··· PAGINAFRAGMENT
Misschien is het opgevallen dat ik de Bijbel de laatste tijd minder vaak citeer. Dat is geen toeval. Na een week vol diepe gesprekken, persoonlijke gebeden en stille overdenkingen, voel ik dat er iets in mij aan het verschuiven is. Iets dat op doorbreken staat — niet luid of zichtbaar, maar juist stil en gelaagd. En om dat proces ruimte te geven, voel ik me geroepen om de komende maand een soort gelofte van stilte aan te gaan.
Nee, ik trek me niet terug in een klooster. Ik blijf gewoon meedraaien in het dagelijks leven, voer de gesprekken die nodig zijn, en deel dit alleen met mijn partner. Maar ik spreek minder. Deel minder. En schrijf wellicht ook minder. Want sommige dingen krijgen pas echt waarde als je ze niet overmatig gebruikt. Woorden, bijvoorbeeld.
Ik geloof niet in traditionele westerse vrouwbeelden binnen het christendom — Handmaid’s Tale-achtige visies zijn niet wat God van ons vraagt. Maar ik geloof wél dat ieder mens, man of vrouw, kan groeien door af en toe stil te zijn. Zeker als je gewend bent je gedachten makkelijk te delen, zoals ik.
······
··· GETOONDE ITEMS
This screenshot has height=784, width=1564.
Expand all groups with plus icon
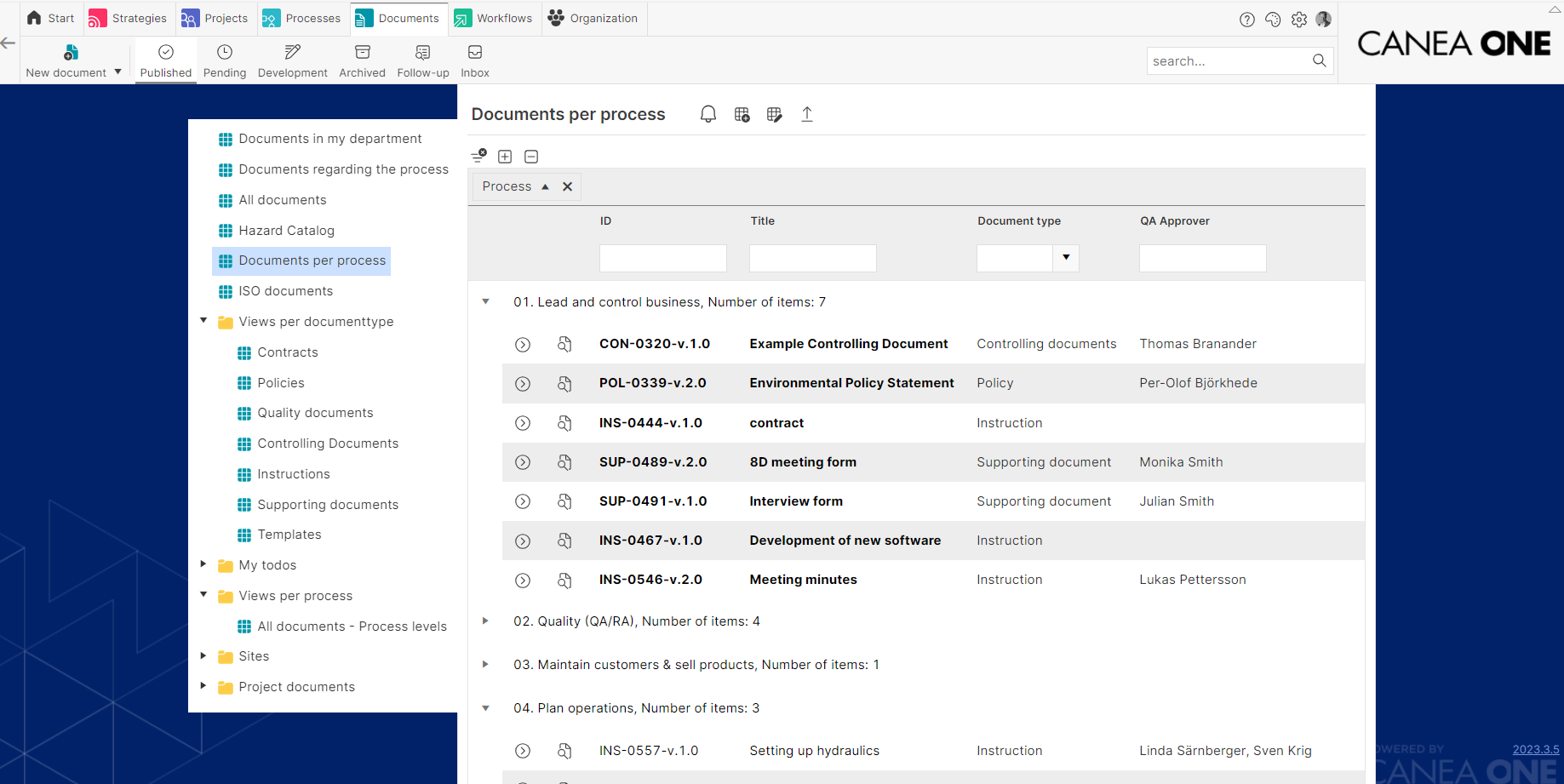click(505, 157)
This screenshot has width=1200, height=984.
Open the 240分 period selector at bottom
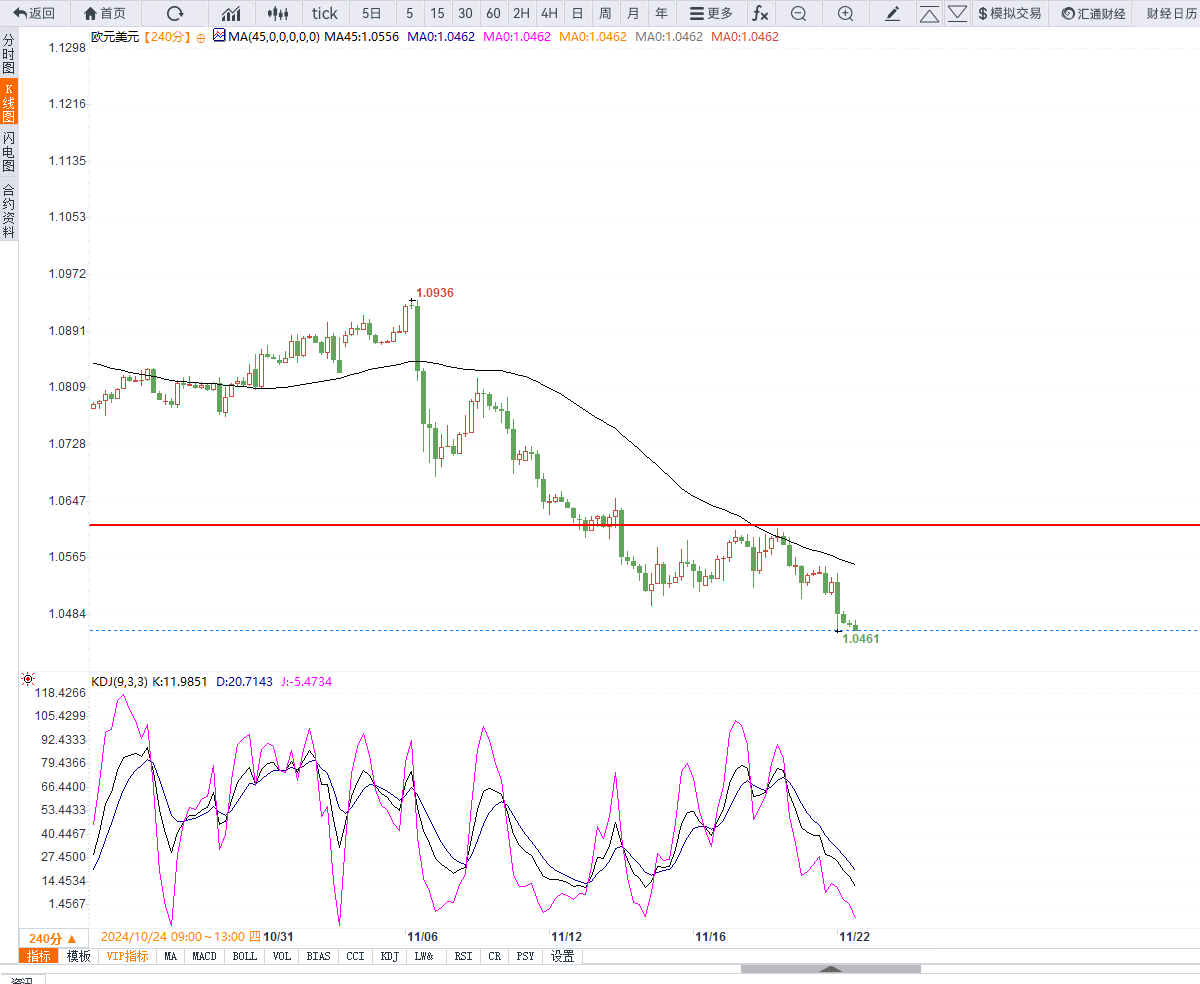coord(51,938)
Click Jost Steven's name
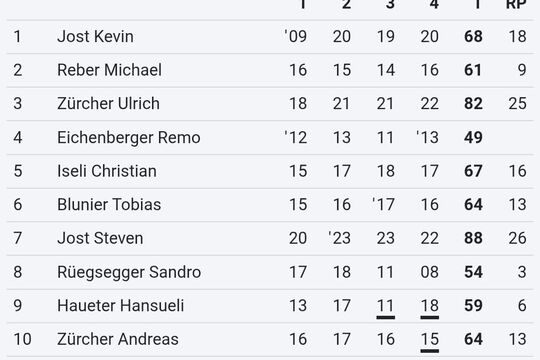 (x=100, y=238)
······
■ WERKOPDRACHT A ■
Beantwoord over de tekst over de gelofte van stilte:
(i) Met wie deelt de ik-figuur de gelofte?
(ii) Voor welke periode wil de ik-figuur de gelofte van stilte aangaan?
(iii) Welke visies zijn volgens de tekst niet wat God van ons vraagt?
■ WERKOPDRACHT B ■
Pak de tekst over de gelofte van stilte op na de laatste zin en schrijf hem verder.
Voor deze opdrachten zijn de items niet van belang.

■ SCHRIFTELIJK ANTWOORD A ■
(i) Alleen met de partner.
(ii) De komende maand.
(iii) Handmaid's Tale-achtige visies.

■ SCHRIFTELIJK ANTWOORD B ■
Voor wie twijfelt aan de Bijbelse basis van zo een onderneming hoef maar te kijken naar de les over Jozef in Genesis 37: hij deelde zijn droom vol overtuiging met zijn broers, maar het leidde tot afwijzing en verraad. Niet omdat zijn droom niet klopte, maar omdat het publiek en de timing verkeerd waren.
Wat God jou heeft toevertrouwd, is niet voor iedereen bedoeld. Niet omdat zij kwaadwillend zijn, maar omdat zij jouw gebeden niet hebben gebeden, jouw tranen niet hebben gehuild, en jouw woestijn niet hebben doorlopen. Jouw roeping is jouw verantwoordelijkheid.